A paper published in the journal Social Science & Medicine looked at how much paid work is needed for mental health and wellbeing, and analysed this in the context of what some see as a threat of job losses due to artificial intelligence.

The researchers, led by Brendan Burchell at Judge Business School, Cambridge University, analysed data from 85,000 people from the UK Household Longitudinal Study from 2009 to 2018, seeking answers to two questions. What is the minimum amount of paid employment needed to deliver some or all of the wellbeing and mental health benefits that employment has been shown to bring? And what is the optimum number of working hours at which the mental health of workers is at its highest?

“We have effective dosage guides for everything from vitamin D to hours of sleep in order to help us feel better, but this is the first time the question has been asked of paid work,” Burchell told The Times.

“We know unemployment is often detrimental to people’s wellbeing, negatively affecting identity, status, time use, and sense of collective purpose. We now have some idea of just how much paid work is needed to get the psychosocial benefits of employment – and it’s not that much at all.”
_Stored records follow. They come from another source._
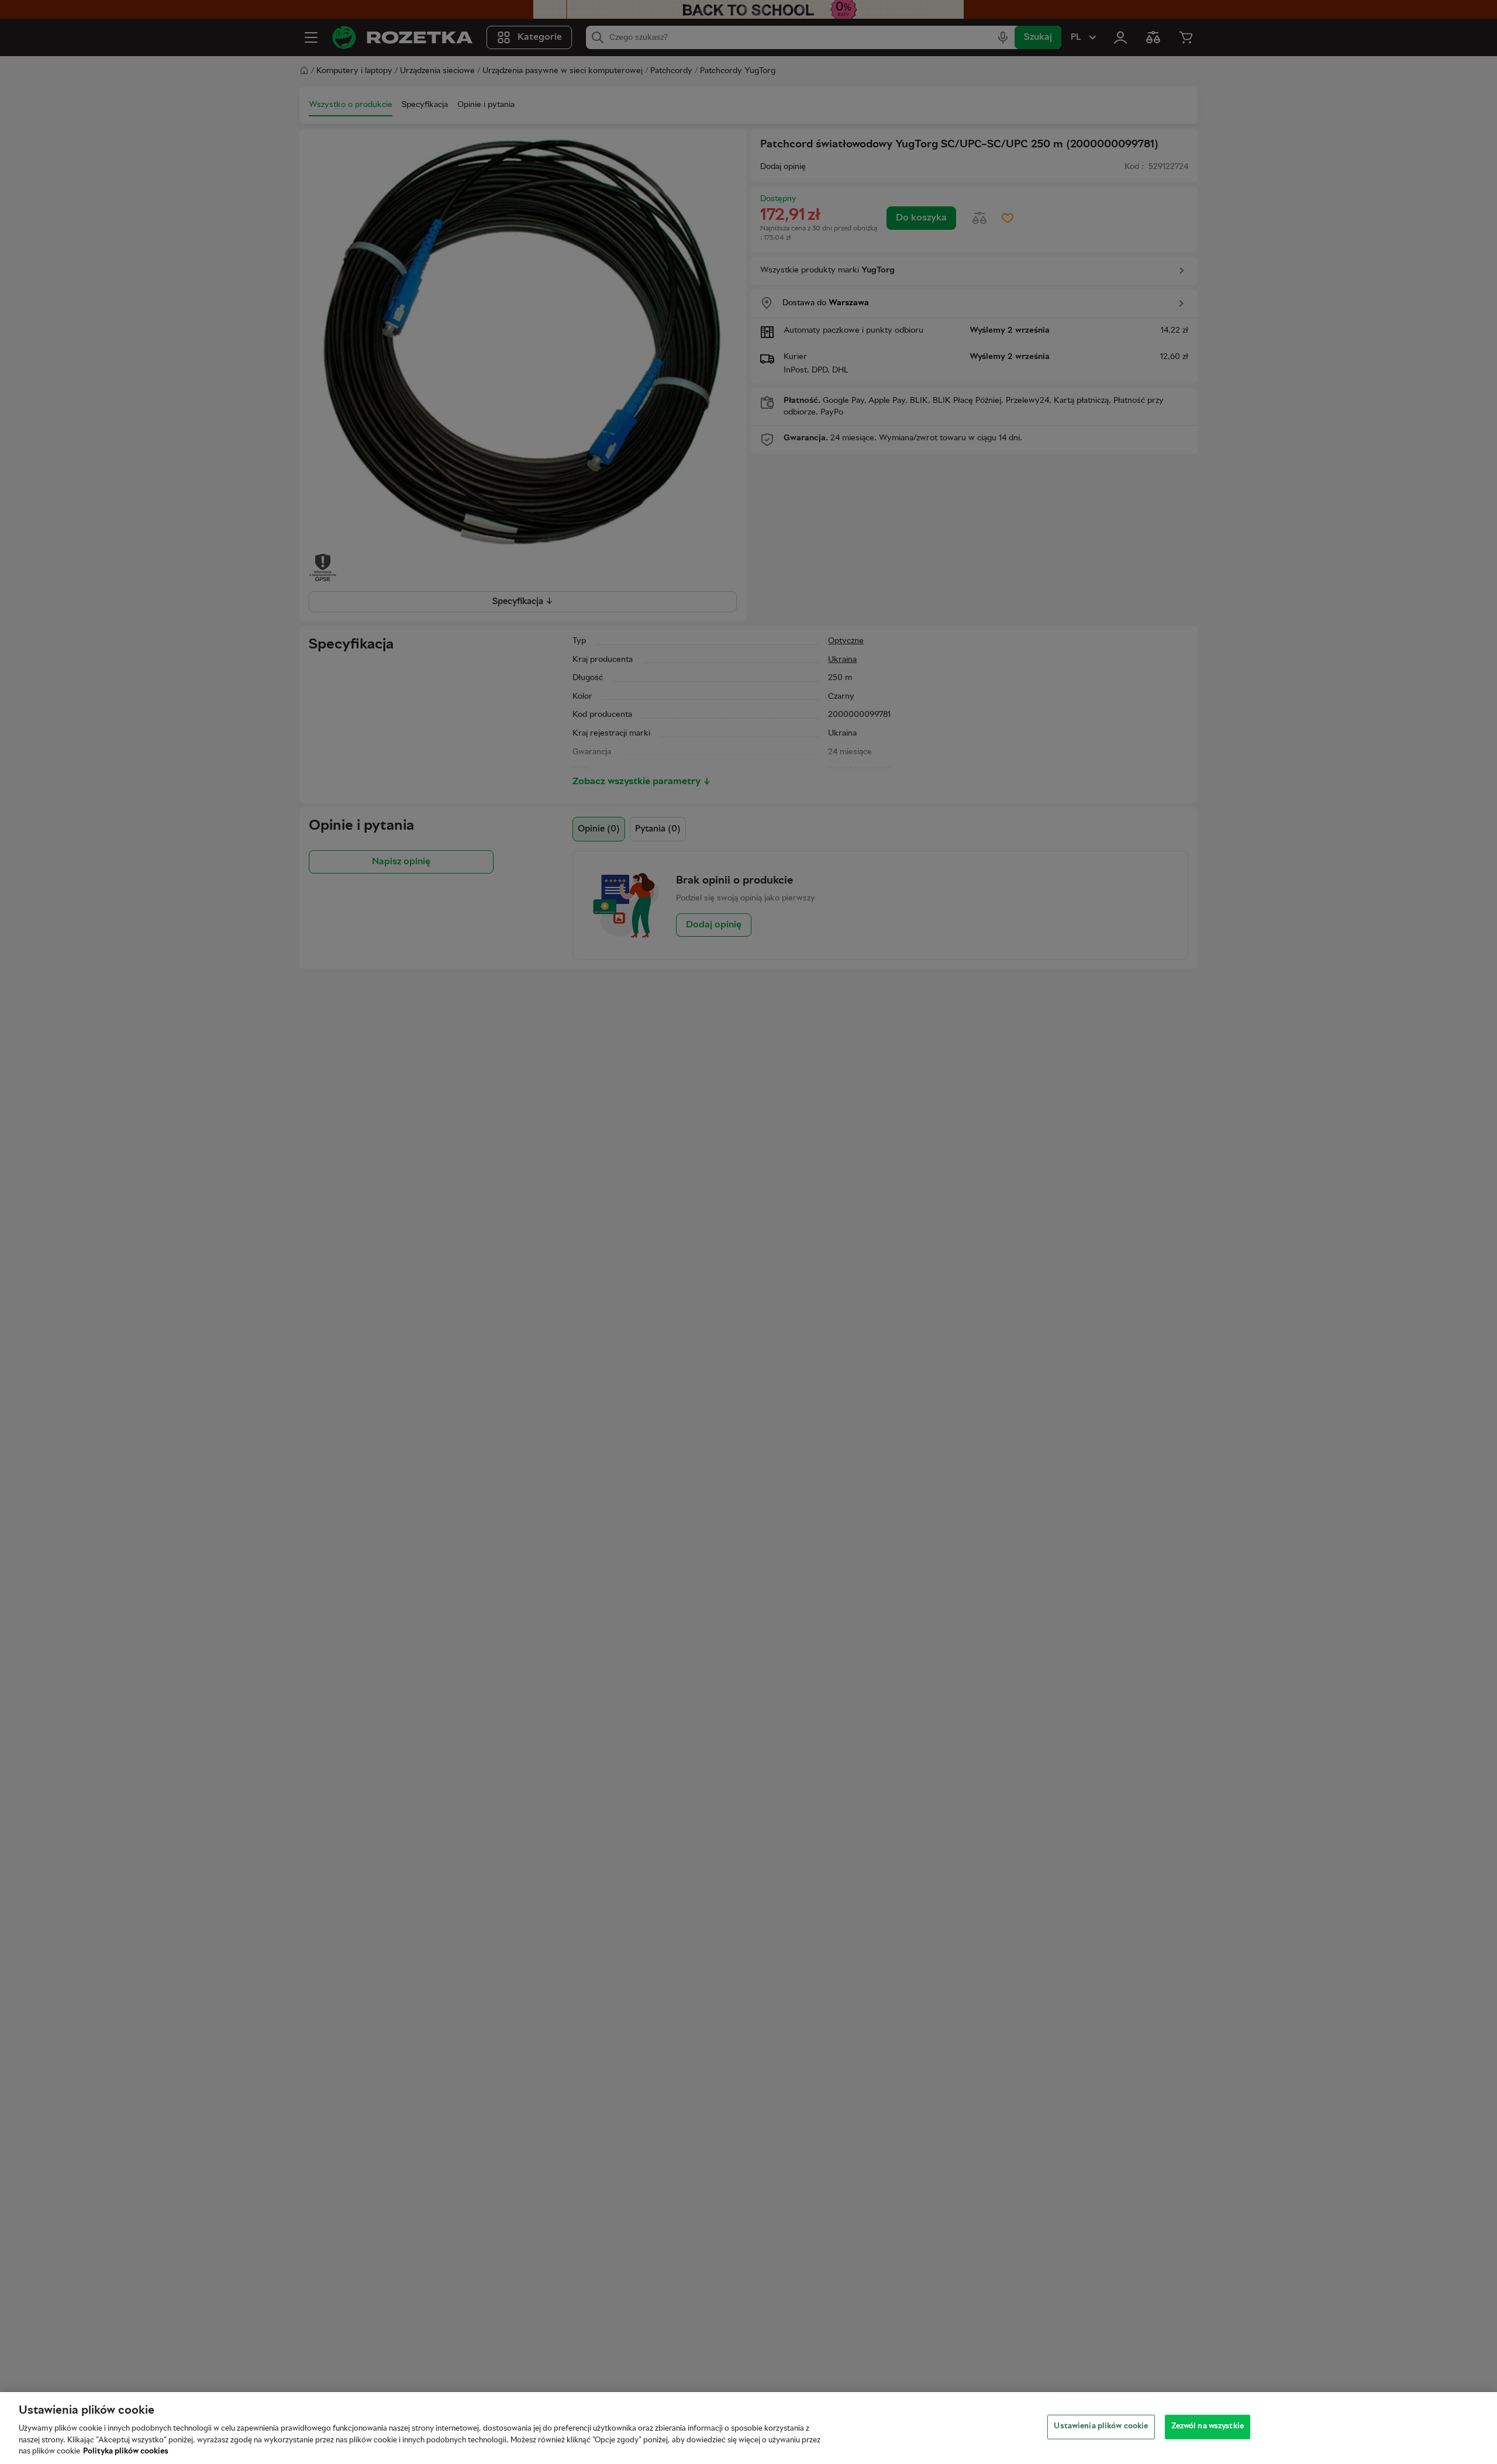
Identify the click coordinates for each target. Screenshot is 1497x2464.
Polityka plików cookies (125, 2451)
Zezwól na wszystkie (1207, 2426)
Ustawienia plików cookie (1101, 2426)
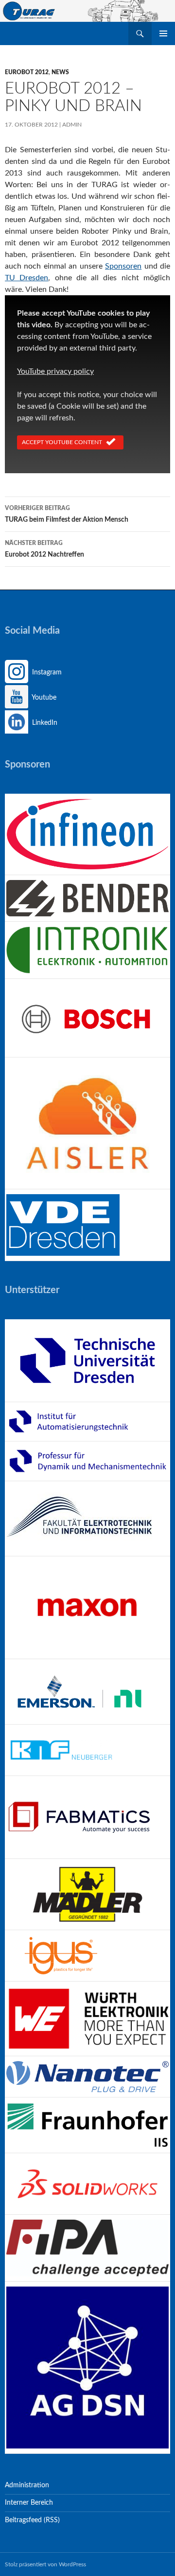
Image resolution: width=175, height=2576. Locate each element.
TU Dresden (26, 278)
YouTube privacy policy (55, 371)
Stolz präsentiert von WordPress (45, 2564)
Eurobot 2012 (27, 72)
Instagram (46, 672)
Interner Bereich (29, 2502)
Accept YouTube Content (62, 442)
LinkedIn (43, 723)
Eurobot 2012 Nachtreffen (44, 549)
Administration (27, 2485)
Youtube (43, 697)
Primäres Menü (163, 33)
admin (72, 125)
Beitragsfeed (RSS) (32, 2520)
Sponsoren (123, 266)
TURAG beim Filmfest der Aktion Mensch (66, 514)
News (60, 72)
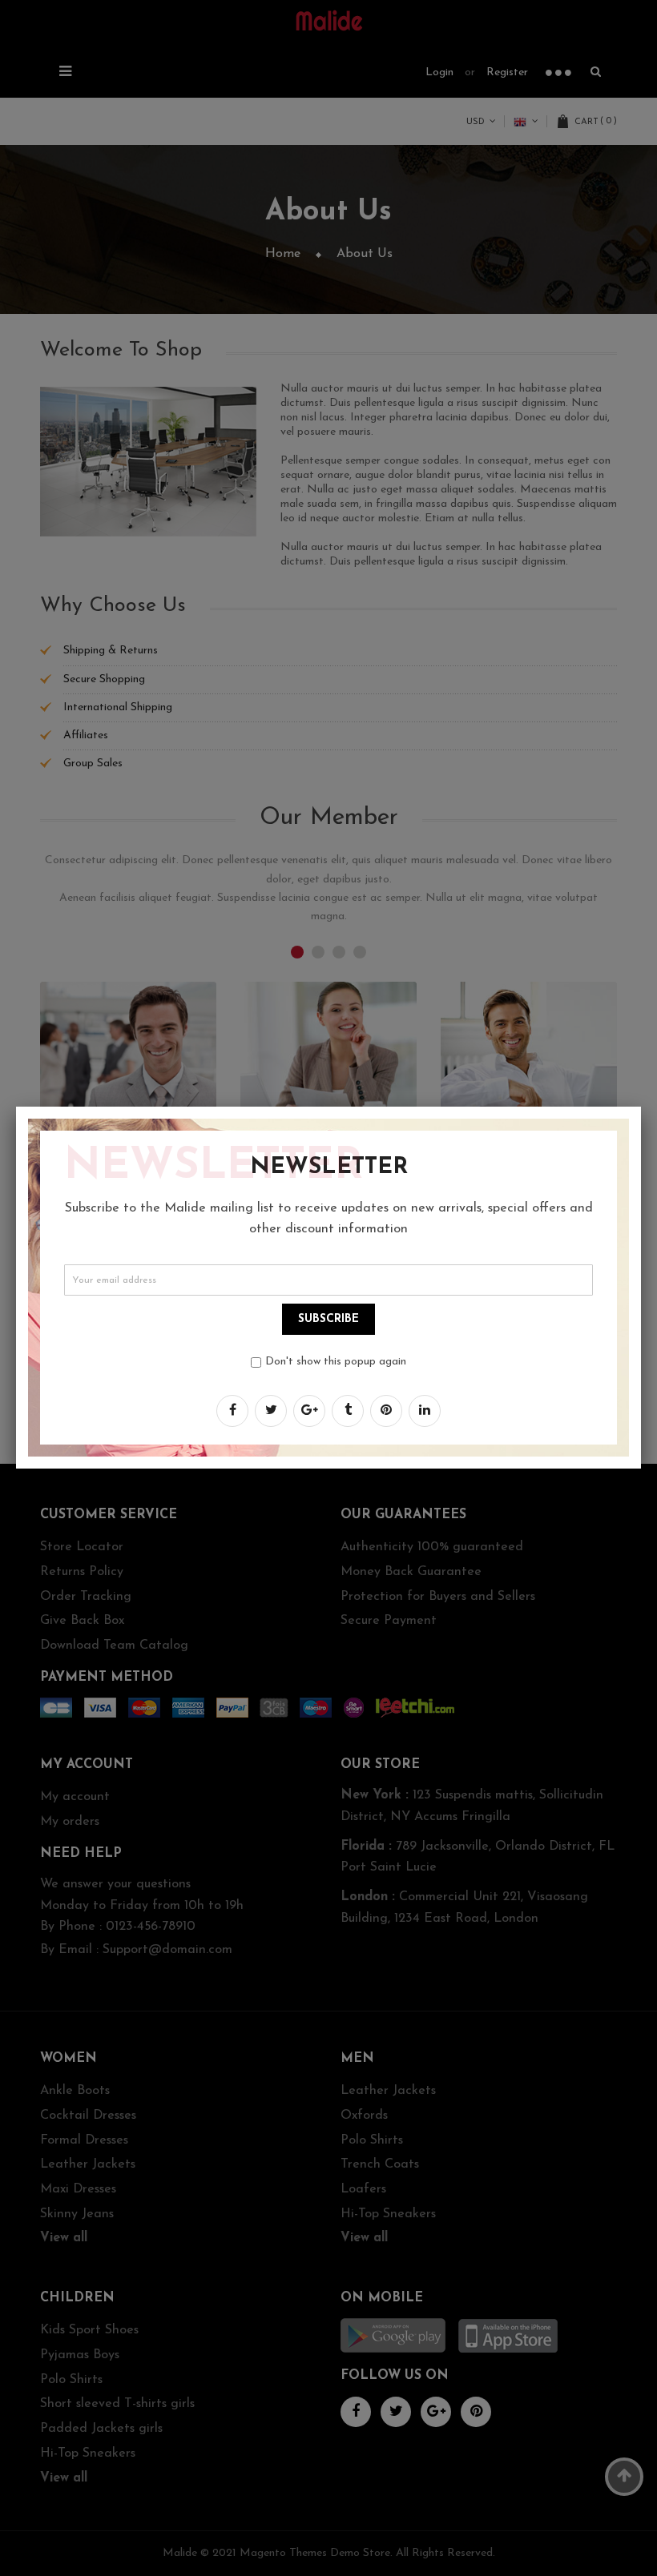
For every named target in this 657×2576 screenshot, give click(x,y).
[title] (232, 1411)
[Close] (641, 1106)
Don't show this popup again (335, 1362)
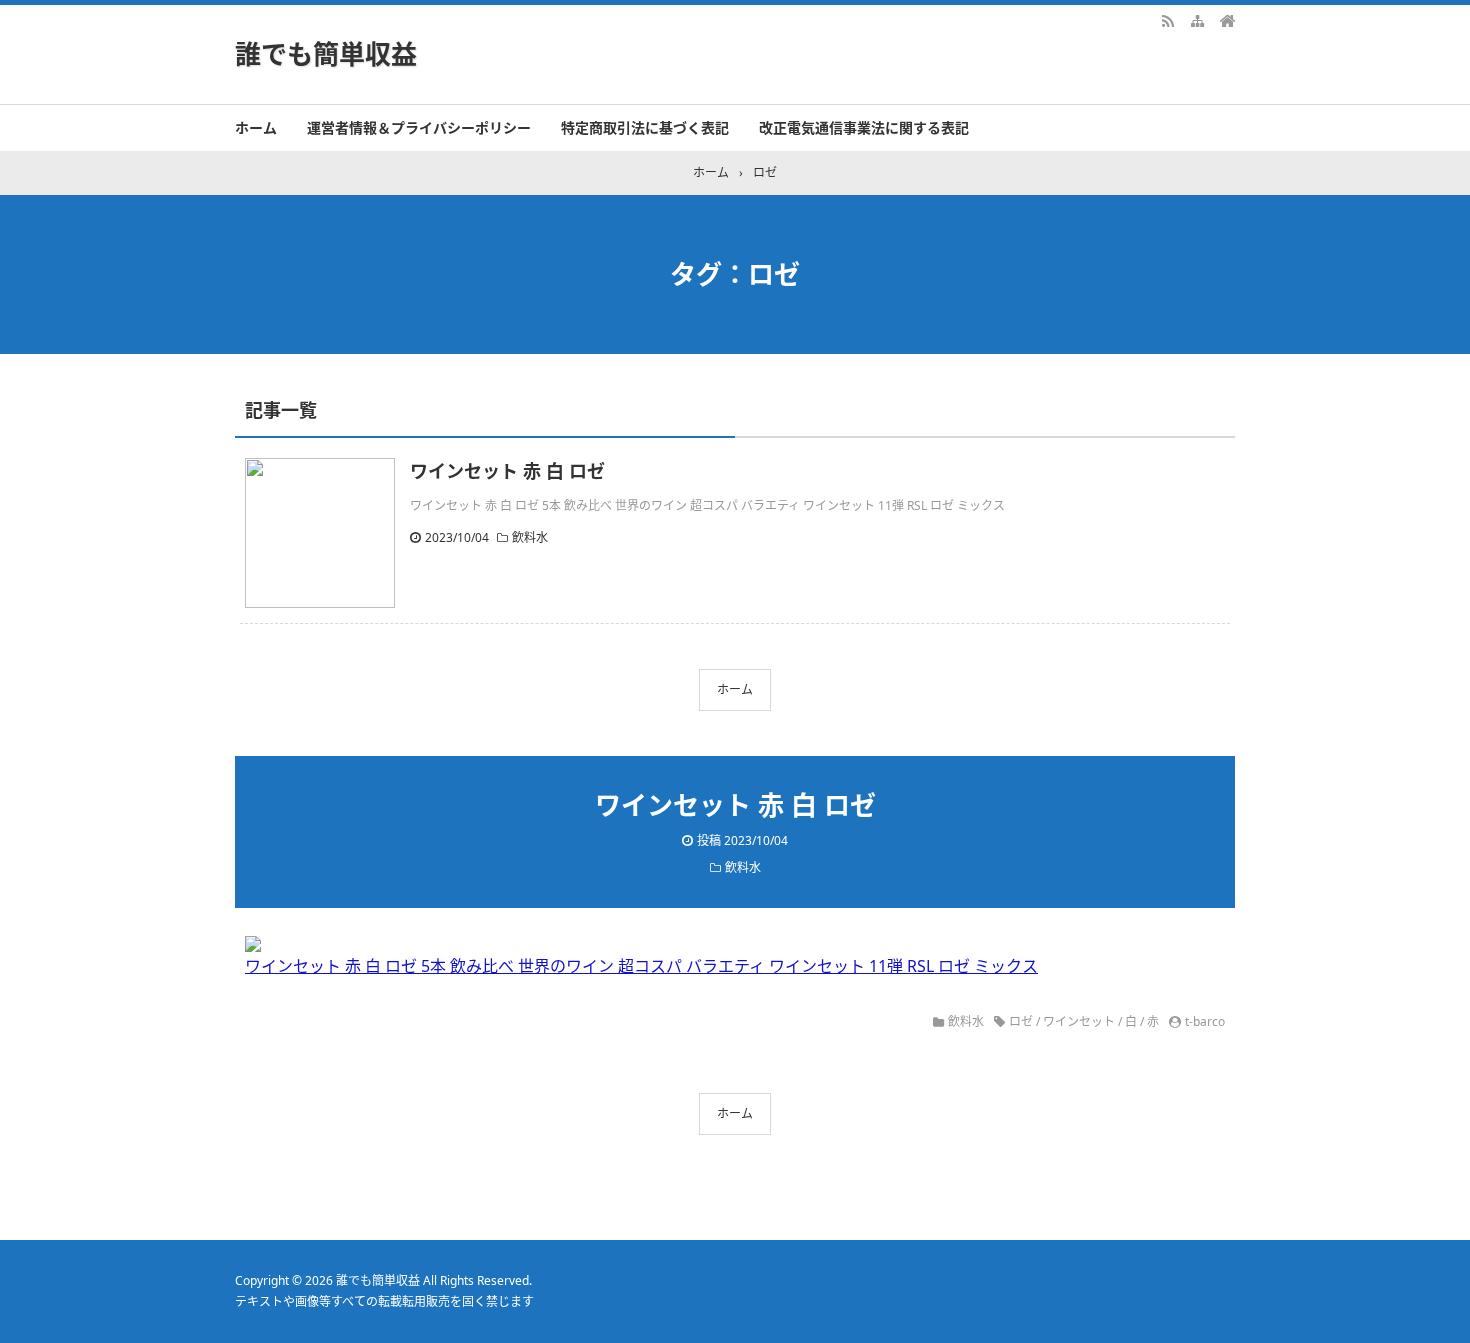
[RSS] (1168, 20)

The study found that even a small number of working hours, of between one and eight hours per week generates significant mental health and wellbeing benefits for people who had been previously unemployed or economically inactive.

The researchers concluded there is no optimum number of working hours for wellbeing and mental health. For most workers there was little variation in wellbeing between those who worked one to eight hours per week through to those who worked 44-48 hours per week.